There are weeks at Lake Kerkini that feel less like workshops and more like shared field expeditions. This was one of them.
I welcomed Mark Smith and his friends for a full winter week dedicated to Dalmatian Pelicans – and a few Great White Pelicans, or “Pinkies” as my guests and I like to call them — shaped by cold mornings, quiet boat rides, a brief moment of snow, and that familiar sense of anticipation that only Kerkini brings when the first light begins to rise.
Slow Mornings, Intentional Photography
We began each day before sunrise. No rush. No pressure. Just preparation, silence, and respect for the birds.
Winter in Kerkini strips everything down to essentials. Light becomes softer, movements slower, and the pelicans — massive, calm, aware — dictate the rhythm. From the very first morning, it was clear that this group understood the value of patience over speed.



Watching Mark Work in the Field
One of my favorite parts of the week was simply watching Mark in the field. He has that rare calm focus that doesn’t announce itself — no big gestures, no rushing. He reads the scene quietly, adjusts small things with intention, and commits fully when the moment is right. On the boat, he stayed locked in as the light shifted, tracking tiny changes in behavior and body language, waiting for the exact head angle, the wing position, the spacing in the frame.
Alongside stills, Mark was of course filming. Switching seamlessly between photography and video, he treated motion with the same discipline: steady compositions, long observations, and an understanding that real wildlife footage is built on patience, not coverage. Watching him move between the two mediums reinforced how closely they’re connected when the foundation is strong field awareness.
On the Water with Dalmatian Pelicans
Most morning and evening sessions took place from the boat, with one brief shore-based shoot — the “Yoga Pelican Session,” as Mark likes to call it — and long, quiet drifts across the lake’s glassy surface. Conditions were classic Kerkini: crisp winter air, muted tones, and occasional bursts of golden light that could transform the lake in seconds.
Adult pelicans with fully developed red throat pouches dominated the frame. Eye contact. Wing stretches. Takeoffs so slow and heavy that every frame felt earned.
Mark and the group worked quietly, often shooting in bursts of silence, exchanging quick glances that said “did you see that?”.



Ethics First, Always
As always, the priority was ethical wildlife photography.
The pelicans here are accustomed to boats and humans, but they are never taken for granted. Every decision — angle, distance, duration — was made with the birds’ comfort as the absolute priority. That mindset shaped not only the images produced, but the experience itself.
This is the Kerkini I want people to know.
Leaving with More Than Images
By the end of the week, Kerkini felt like a place we truly settled into — and yet it still managed to surprise us.
The pelicans gave us proximity, trust, and those rare, unrepeatable moments that stay with you long after the cards are backed up. Everyone left with strong portfolios, yes — but more importantly, with a deeper connection to Kerkini and the wildlife that makes this place what it is.
Weeks like this remind me why I keep returning here, season after season: to share Kerkini’s wonders with fellow photographers.
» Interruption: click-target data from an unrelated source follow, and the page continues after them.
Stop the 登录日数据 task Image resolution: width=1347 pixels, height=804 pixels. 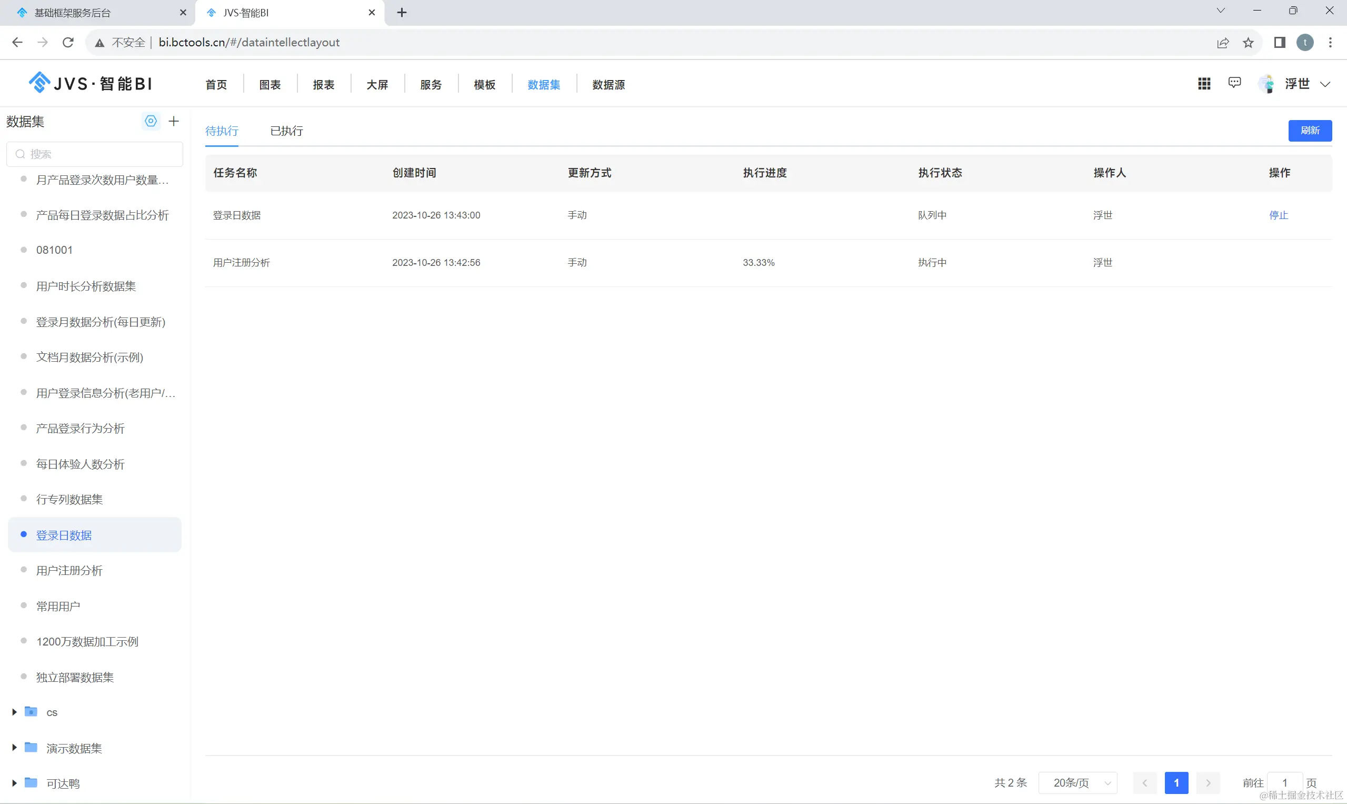tap(1278, 215)
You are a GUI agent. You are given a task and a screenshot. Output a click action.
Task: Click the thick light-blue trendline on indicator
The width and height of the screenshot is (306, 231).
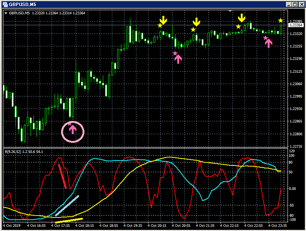pos(67,206)
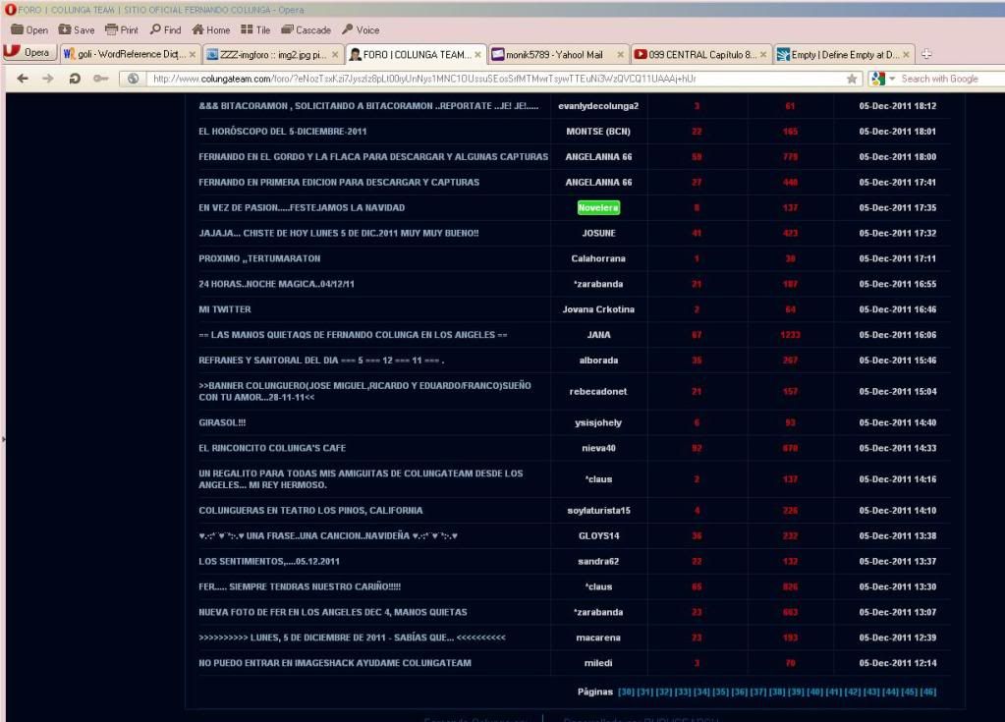Cascade the open windows
The width and height of the screenshot is (1005, 722).
click(x=306, y=30)
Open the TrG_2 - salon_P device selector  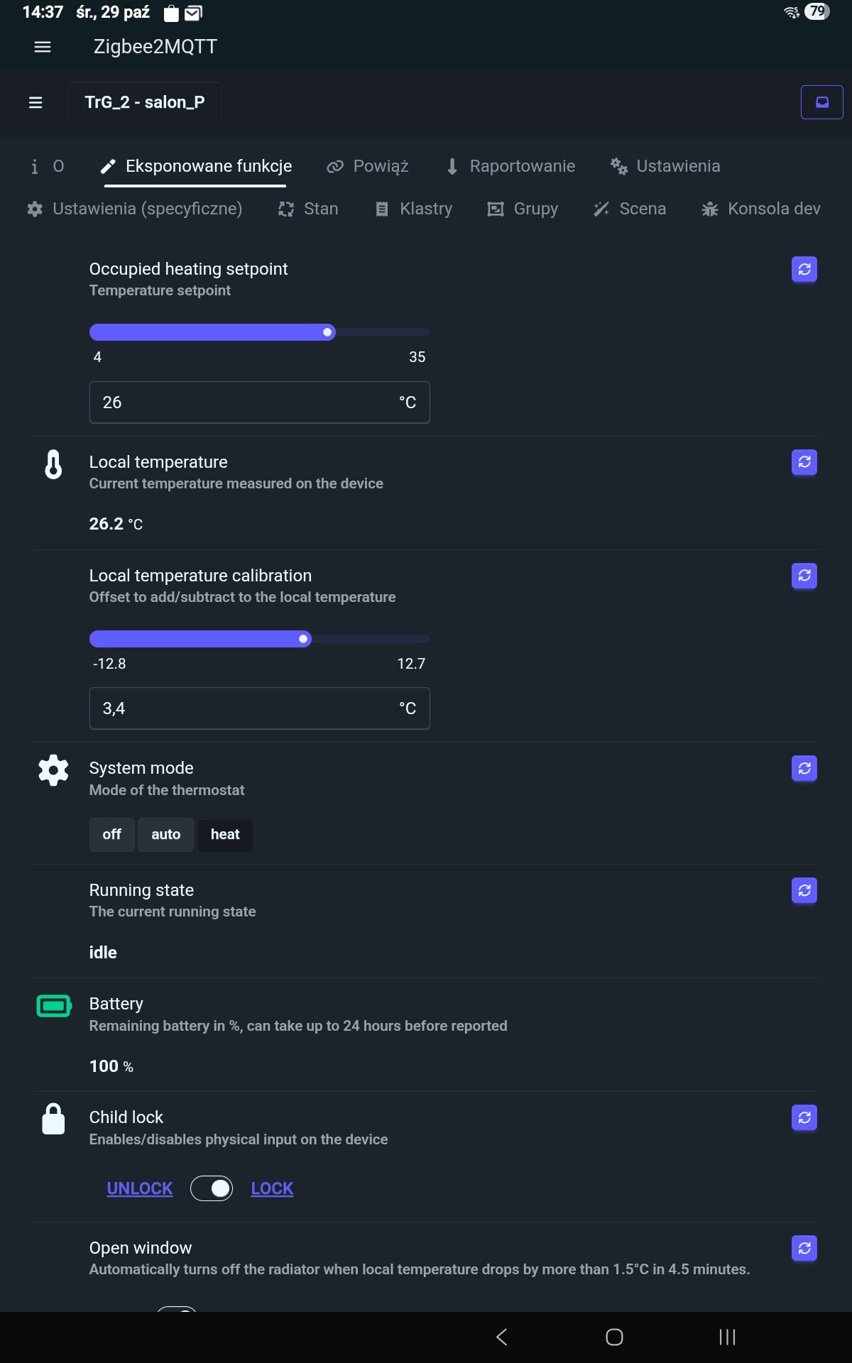coord(145,102)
Not for the photographs themselves — but for the meaning behind every moment in the field.
To the whole group: thank you for the trust, the openness, and the way you committed to the process. From the boat to the shore, from stills to video, you worked with focus, curiosity, and a genuine respect for the birds and the place. That mindset is what turns a trip into something meaningful.
And a special thank you to Mark. Through the way he works, shares, and communicates his experiences, more people get to discover Lake Kerkini as a living ecosystem and a true sanctuary for Dalmatian Pelicans. What he shares and puts out into the world carries this lake far beyond its shores — to people who might otherwise never know it exists. For that, and for the respect he shows to the birds and the process, I’m genuinely grateful.
All images in this post were shot on an iPhone 17 Pro Max.